Town had to overturn a 1-0 half-time deficit to win while Walsall were losing 4-2 at home to Newport.
“By the time Easter had come around Walsall had been promoted but they probably took their foot off the gas once they drew at our place,” Hart said.
“They relaxed a bit and lost one or two matches including the last game of the season against Newport, which opened the door for us.
“In contrast there wasn’t a chance that would happen at Huddersfield, all because of Mick Buxton – he kept us going right to the very end.
“Against Hartlepool, I remember us having to be patient; to play what they call a waiting game.
“Although we were on top and had chances, they put up a good fight and it took us a good while to overcome them.
“The thing I remember most is that it just wouldn't come but Ian Robins came to the rescue.
“It’s strange but I remember showing off the trophy on the Town Hall balcony more than the celebrations that followed the Hartlepool game.
“That’s because all the emotion swirling around Leeds Road and the lap of honour have blurred my memories.
“Our Town Hall celebration might not have been as big as Liverpool returning home with the Champions League trophy but it was a small but perfectly gathering.”
Hart, who hails from Mexborough, South Yorkshire, came up through the ranks at Town and thrived under the tutelage of Robin Wray and then first team manager Ian Greaves.
He played 210 times for Town before moving to Walsall in 1980 and making almost 400 appearances for the Saddlers.

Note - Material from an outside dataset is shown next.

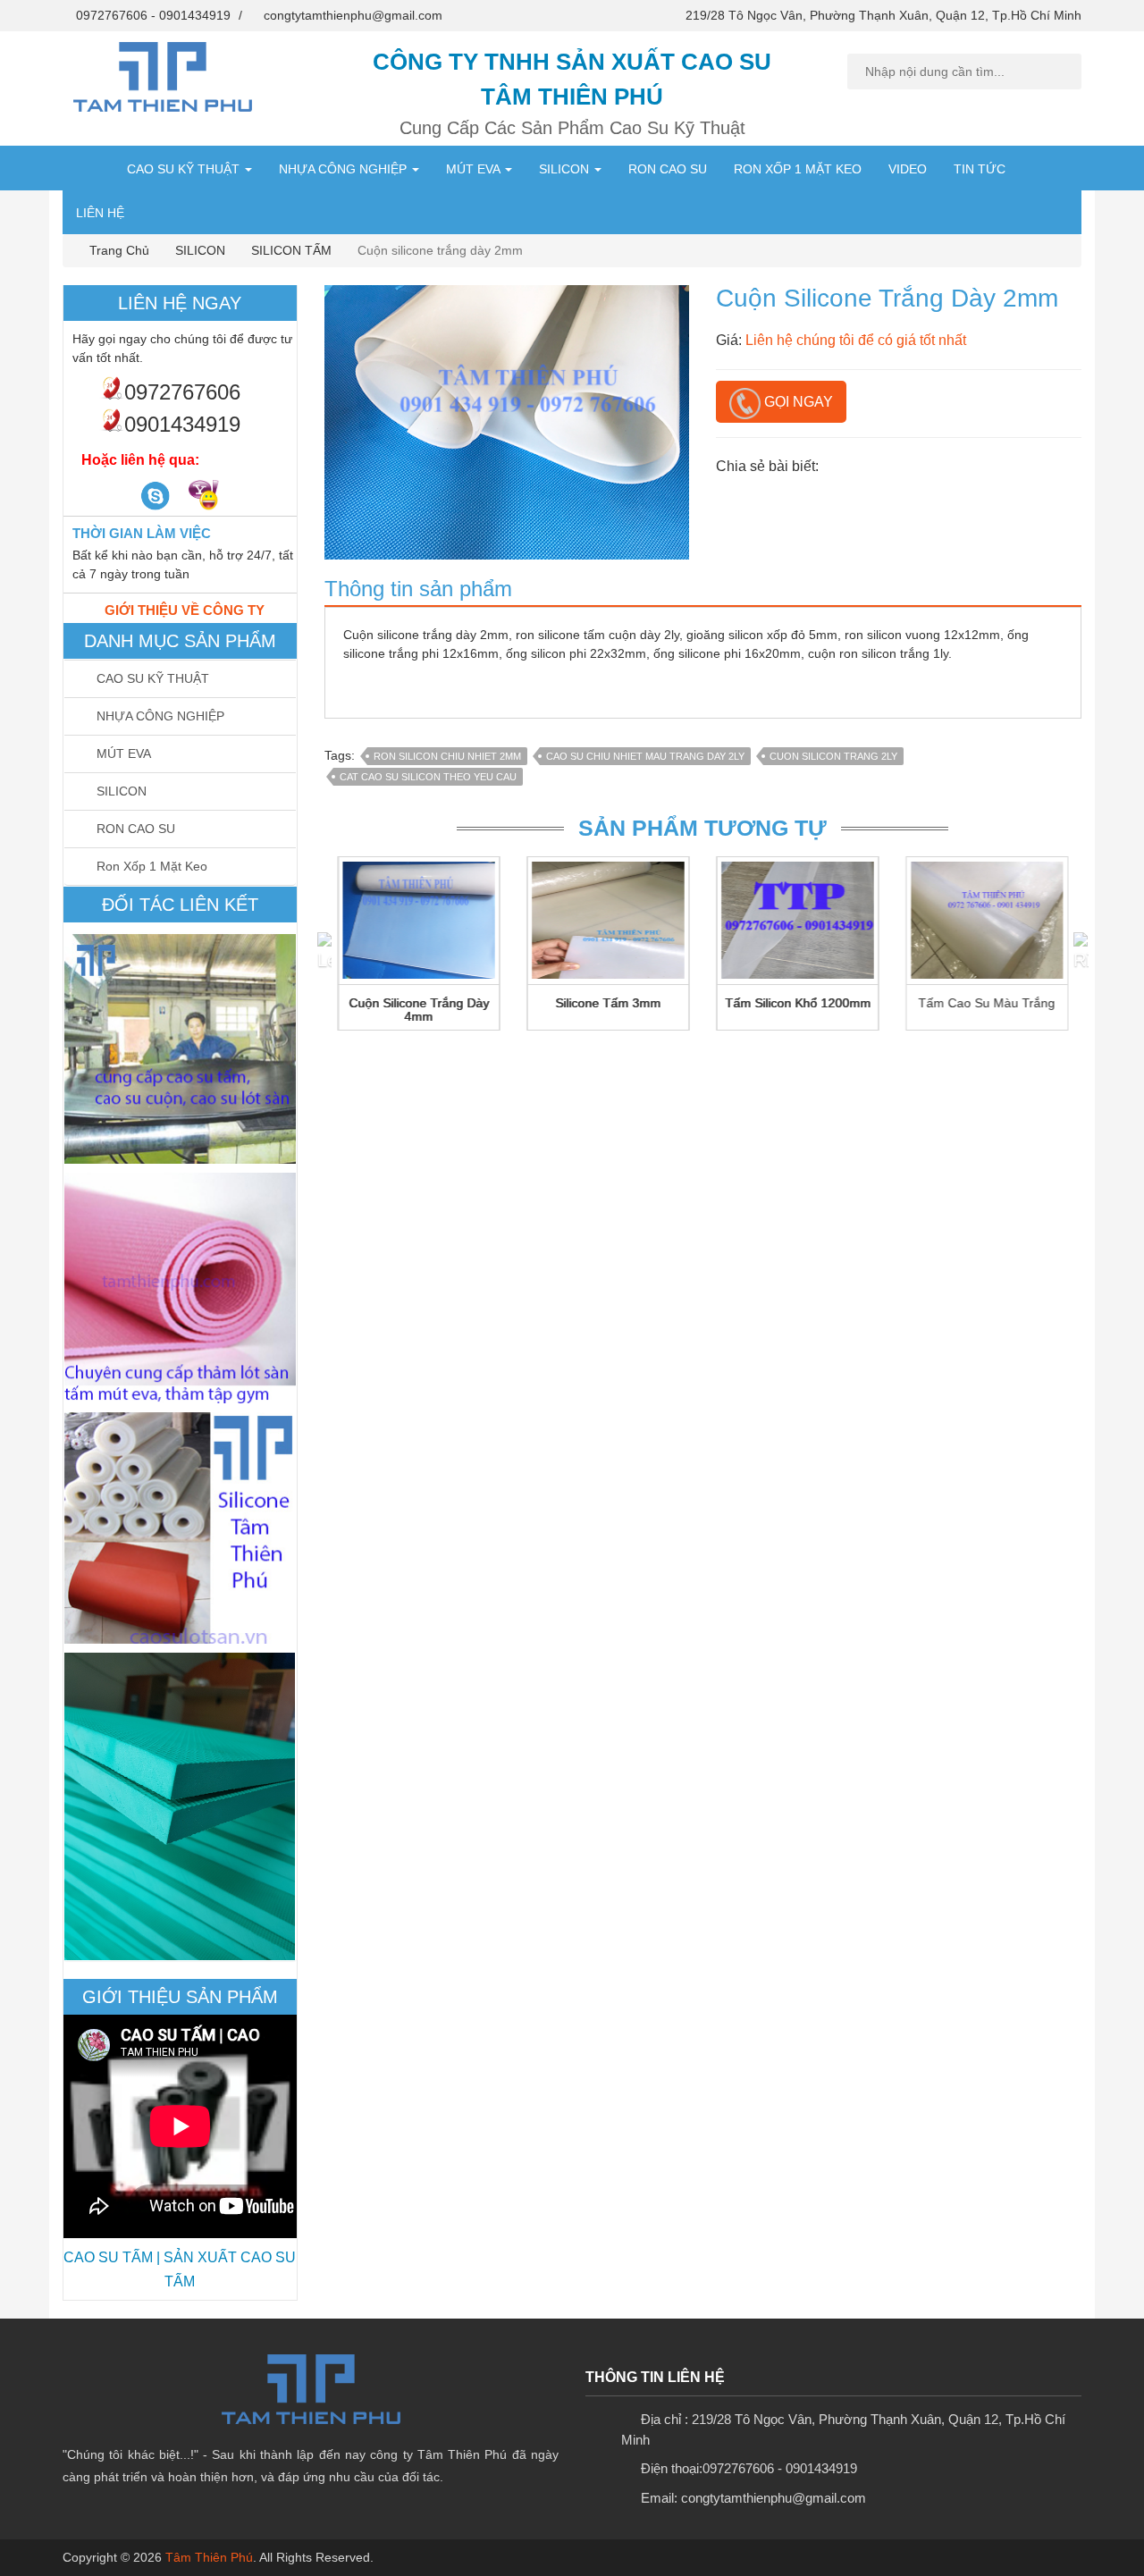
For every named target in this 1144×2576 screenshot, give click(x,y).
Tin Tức (979, 169)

“I had fantastic memories of my first few years at the club as an apprentice and then as part of a very good youth side,” Hart said.
“It was a side, coached by Robin Wray, that reached the FA Youth Cup final where we lost to Tottenham before getting to the semi-finals the year after.

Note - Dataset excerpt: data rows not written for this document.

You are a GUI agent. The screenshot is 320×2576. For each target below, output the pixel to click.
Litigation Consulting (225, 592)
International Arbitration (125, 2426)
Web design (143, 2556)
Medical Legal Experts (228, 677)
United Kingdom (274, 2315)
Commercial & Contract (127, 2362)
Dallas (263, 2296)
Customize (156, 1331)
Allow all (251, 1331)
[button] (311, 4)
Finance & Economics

“I had some great team-mates and I made some really good friends and we had a fantastic side.
“Then there was the downturn in fortunes, five years in the wilderness, but Mick came in and restored the club’s fortunes.
“That’s why the 1979/80 remains so important to the fans, to the club and to the town as a whole.
“They remember it as the turning point in the club’s fortunes after a rotten few years.
“That’s why Huddersfield means so much to me and I’m still very proud to have represented the club and won a trophy. It will always be very special to me.”